Fugitive emissions often occur as a result of leakage of process materials through leak paths in rotating seals and susceptible gasketed joints such as are found in pipe flanges. When properly maintained, fugitive emissions from most conventional joints and sealing systems used in industry can be kept to a minimum. For volatile organic compounds (VOCs) this is usually significantly less than 500 ppm as measured at the leak path by a portable VOC analyzer specified in USEPA reference method 21 (40 CFR 60, Appendix A, Method 21). However, for some sealing systems such as packing glands on pump shafts in some services, the necessary maintenance frequency and potential risks of noncompliance have caused some companies to eliminate them from services where fugitive emissions are a concern and use tighter sealing systems such as mechanical seals instead. In services where entrained solids or fouling are not present to a significant extent and additional cost is justified, magnetic drive and canned-motor pumps, which have become more reliable and available in a wide variety of configurations and materials, are being used to virtually eliminate fugitive emissions from pumps. In services where fugitive emissions are a concern, valves such as quarter turn, diaphragm seal, or bellows seal valves, which are less susceptible to leakage, are sometimes being used in place of gate or globe valves with packed stem seals.
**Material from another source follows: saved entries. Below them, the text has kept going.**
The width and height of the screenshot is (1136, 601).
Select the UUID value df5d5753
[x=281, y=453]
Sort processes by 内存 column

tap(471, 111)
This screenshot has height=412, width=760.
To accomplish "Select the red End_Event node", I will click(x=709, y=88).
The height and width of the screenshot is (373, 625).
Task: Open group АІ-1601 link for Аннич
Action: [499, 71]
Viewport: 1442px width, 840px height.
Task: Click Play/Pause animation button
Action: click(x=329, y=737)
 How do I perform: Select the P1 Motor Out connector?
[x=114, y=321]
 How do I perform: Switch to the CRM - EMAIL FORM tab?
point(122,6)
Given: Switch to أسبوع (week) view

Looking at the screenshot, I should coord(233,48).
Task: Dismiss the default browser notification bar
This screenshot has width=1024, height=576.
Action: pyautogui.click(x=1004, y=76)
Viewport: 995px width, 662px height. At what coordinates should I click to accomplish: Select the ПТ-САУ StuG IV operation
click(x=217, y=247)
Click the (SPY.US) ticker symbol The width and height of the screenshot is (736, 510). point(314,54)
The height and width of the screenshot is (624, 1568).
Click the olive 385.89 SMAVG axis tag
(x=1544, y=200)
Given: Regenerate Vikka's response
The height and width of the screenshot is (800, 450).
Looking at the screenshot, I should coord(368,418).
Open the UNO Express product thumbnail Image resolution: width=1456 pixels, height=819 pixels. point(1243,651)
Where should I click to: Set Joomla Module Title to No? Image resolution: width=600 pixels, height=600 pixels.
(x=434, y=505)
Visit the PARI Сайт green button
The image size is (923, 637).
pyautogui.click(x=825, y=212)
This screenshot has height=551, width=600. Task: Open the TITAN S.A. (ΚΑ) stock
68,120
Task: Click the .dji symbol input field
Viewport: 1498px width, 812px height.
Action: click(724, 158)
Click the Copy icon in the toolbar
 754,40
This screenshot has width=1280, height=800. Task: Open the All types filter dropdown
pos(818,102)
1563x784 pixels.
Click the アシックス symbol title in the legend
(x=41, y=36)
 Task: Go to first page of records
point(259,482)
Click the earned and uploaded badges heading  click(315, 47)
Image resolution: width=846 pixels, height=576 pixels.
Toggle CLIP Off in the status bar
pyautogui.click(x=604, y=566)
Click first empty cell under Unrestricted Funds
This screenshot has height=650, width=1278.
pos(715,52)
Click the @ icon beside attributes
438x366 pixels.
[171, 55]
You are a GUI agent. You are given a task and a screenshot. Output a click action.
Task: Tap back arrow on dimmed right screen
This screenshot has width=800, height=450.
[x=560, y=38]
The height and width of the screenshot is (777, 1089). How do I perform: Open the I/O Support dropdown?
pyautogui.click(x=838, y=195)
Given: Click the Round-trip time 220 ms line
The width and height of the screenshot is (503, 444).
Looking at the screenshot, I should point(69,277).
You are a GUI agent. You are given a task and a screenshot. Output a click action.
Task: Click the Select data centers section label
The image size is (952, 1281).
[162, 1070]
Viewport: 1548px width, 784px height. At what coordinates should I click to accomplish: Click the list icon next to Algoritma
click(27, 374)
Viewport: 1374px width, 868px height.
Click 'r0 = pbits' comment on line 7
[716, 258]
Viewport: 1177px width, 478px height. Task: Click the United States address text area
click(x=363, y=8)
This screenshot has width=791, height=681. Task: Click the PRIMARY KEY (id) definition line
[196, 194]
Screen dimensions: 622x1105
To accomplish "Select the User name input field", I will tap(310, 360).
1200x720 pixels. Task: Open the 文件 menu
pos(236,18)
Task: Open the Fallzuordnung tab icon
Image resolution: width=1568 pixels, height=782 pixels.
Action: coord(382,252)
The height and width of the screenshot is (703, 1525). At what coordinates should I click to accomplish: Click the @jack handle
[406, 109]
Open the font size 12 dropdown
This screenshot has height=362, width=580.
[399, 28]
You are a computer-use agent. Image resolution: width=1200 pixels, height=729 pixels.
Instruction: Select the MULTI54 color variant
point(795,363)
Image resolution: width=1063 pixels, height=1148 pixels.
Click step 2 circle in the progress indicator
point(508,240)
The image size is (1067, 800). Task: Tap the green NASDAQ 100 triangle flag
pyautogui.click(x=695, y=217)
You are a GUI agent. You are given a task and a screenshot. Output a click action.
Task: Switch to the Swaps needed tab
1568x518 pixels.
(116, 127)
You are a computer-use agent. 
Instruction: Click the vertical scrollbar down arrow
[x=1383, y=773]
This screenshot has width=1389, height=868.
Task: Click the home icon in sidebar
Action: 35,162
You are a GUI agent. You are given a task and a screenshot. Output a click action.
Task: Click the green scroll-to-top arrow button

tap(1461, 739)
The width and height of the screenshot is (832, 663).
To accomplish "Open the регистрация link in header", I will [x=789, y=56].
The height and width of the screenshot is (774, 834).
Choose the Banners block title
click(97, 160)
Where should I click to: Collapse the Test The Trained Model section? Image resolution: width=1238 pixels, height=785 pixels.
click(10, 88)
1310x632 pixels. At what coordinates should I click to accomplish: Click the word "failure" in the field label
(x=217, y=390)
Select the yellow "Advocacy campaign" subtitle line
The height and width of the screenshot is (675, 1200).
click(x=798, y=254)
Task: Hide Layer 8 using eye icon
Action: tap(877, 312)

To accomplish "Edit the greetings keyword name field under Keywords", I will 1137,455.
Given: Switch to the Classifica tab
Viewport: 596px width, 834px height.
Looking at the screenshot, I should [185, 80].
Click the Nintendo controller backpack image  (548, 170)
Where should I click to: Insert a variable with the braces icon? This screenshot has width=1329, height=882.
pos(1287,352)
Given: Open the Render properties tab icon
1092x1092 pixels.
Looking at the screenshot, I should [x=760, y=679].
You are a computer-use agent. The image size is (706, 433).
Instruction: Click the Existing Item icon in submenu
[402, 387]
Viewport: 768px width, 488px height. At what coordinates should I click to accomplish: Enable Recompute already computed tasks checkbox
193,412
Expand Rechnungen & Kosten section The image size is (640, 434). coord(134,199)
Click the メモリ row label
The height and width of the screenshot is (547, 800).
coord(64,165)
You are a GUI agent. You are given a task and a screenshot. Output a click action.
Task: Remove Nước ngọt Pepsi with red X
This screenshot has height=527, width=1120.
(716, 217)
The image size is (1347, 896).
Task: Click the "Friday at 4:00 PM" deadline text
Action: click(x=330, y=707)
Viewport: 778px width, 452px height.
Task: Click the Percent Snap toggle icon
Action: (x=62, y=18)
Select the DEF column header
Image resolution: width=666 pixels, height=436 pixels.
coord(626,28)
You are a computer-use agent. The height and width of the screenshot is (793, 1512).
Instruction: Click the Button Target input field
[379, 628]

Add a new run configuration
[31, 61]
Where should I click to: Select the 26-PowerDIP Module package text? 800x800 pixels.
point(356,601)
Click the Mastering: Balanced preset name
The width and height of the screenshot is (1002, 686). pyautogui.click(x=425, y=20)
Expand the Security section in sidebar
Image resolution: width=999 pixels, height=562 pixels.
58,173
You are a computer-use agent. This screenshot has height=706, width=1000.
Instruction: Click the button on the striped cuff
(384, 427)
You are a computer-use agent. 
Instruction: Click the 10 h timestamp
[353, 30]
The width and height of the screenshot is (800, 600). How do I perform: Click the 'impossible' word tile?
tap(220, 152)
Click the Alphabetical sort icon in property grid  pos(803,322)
However, under many service conditions, high-cost equipment options are not necessary to comply with the provisions of fugitive emission regulations. Properly maintained packing glands or single mechanical seals on valves and pumps can often meet all emissions requirements. An informed choice should be made when specifying new valves and pumps, considering factors such as the type of service, accessibility for maintenance, cost, and the degree of emission reductions which may be achieved. The most common maintenance problem with centrifugal pumps is with the seals. Mechanical seal problems account for most of the pump repairs in a chemical plant, with bearing failures a distant second. The absence of an external motor (on canned pumps) and a seal is appealing to those experienced with mechanical seal pumps. Sealless pumps are very popular and are widely used in the chemical industry. Sealless pumps are manufactured in two basic types: cannedmotor and magnetic-drive.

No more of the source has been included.